The bill was aimed at making it easier for security and police services to spy on emails, phone calls and internet activity, but it was withdrawn after being widely criticised as an assault on civil liberties.
In the latest negotiations, Labour has also won agreement that ministers will launch a review of the Regulation of Investigatory Powers Act (Ripa) passed in 2000.
There have been growing calls for a review of the law in the light of the Snowden revelations and the government’s exploitation of a loophole to monitor the social media accounts of UK citizens.
As recently as June 2014, former UK security minister Pauline Neville-Jones called for the law governing mass internet surveillance to be tightened up and more controls added.
Privacy campaign groups have expressed fears that the emergency legislation will allow the continuation of "privatised snooping".

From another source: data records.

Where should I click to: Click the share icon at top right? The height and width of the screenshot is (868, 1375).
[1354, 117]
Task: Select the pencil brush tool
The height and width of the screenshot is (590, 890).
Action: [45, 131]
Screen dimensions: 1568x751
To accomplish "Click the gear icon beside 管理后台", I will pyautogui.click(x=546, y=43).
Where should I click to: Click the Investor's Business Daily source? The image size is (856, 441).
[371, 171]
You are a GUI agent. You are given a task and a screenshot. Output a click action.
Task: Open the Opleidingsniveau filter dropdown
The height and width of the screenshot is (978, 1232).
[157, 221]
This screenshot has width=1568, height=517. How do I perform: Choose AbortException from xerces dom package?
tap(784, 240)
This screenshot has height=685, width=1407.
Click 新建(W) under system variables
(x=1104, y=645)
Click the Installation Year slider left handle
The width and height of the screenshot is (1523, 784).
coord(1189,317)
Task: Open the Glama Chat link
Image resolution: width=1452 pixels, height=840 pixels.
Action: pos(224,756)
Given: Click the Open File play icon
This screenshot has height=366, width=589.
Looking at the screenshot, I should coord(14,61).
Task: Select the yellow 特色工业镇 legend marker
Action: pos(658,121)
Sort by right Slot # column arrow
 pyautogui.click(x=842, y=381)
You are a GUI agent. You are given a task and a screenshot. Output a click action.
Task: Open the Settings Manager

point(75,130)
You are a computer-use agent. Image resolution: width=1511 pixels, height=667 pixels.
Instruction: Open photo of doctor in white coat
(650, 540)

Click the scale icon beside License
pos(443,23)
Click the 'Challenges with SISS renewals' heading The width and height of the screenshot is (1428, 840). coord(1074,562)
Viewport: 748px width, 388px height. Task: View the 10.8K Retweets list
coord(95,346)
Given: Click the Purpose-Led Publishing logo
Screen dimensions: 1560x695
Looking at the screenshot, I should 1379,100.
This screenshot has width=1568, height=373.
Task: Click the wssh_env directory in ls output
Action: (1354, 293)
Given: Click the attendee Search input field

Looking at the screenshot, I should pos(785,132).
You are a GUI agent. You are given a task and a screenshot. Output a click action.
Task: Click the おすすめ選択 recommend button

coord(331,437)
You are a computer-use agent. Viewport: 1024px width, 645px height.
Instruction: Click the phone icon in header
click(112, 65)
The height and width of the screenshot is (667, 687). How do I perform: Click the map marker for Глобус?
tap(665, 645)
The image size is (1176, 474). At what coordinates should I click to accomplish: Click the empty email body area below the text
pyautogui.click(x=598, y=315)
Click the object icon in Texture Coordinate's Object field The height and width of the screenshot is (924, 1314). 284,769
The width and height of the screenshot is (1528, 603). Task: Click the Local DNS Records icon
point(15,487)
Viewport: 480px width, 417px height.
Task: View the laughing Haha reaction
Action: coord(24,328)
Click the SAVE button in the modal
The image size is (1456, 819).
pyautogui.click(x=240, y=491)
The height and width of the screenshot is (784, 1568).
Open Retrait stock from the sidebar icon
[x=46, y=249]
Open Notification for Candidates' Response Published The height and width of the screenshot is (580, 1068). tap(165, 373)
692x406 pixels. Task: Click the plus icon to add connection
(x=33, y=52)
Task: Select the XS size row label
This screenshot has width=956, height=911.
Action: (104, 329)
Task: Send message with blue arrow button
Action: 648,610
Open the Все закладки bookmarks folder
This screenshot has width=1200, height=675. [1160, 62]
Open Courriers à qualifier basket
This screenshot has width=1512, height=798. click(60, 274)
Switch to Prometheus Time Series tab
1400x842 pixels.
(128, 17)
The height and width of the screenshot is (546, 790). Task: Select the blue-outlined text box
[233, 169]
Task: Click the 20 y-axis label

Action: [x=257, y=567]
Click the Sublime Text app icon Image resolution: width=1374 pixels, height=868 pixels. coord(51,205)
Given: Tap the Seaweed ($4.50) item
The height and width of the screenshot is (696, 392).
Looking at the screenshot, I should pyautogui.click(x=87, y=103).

Privacy and civil liberties campaigners are calling for any new surveillance legislation to allow greater transparency about the data that they are required to collect, for what length of time and for what purposes.
Jim Killock, director of the Open Rights Group, said: "Forcing ISPs to retain the data of every UK citizen is disproportionate and unnecessary. Rather than rushing through a new law, let's get parliament to look at this and get this right.”
According to the Open Rights Group, any legislation mandating data retention must now comply with the 10 points set out in the ECJ judgment, particularly that blanket data retention is unlawful.
Civil liberties groups are also calling for greater transparency after figures obtained under the Freedom of Information Act show that the government paid almost £65m to communications service providers to retain communications data over a six-year period.
Emma Carr, acting director of Big Brother Watch, said: “It is clear that communications service providers are being paid with one hand and silenced with another. If the government wants to force communication service providers to retain citizens’ data, then this must go hand in hand with greater transparency.”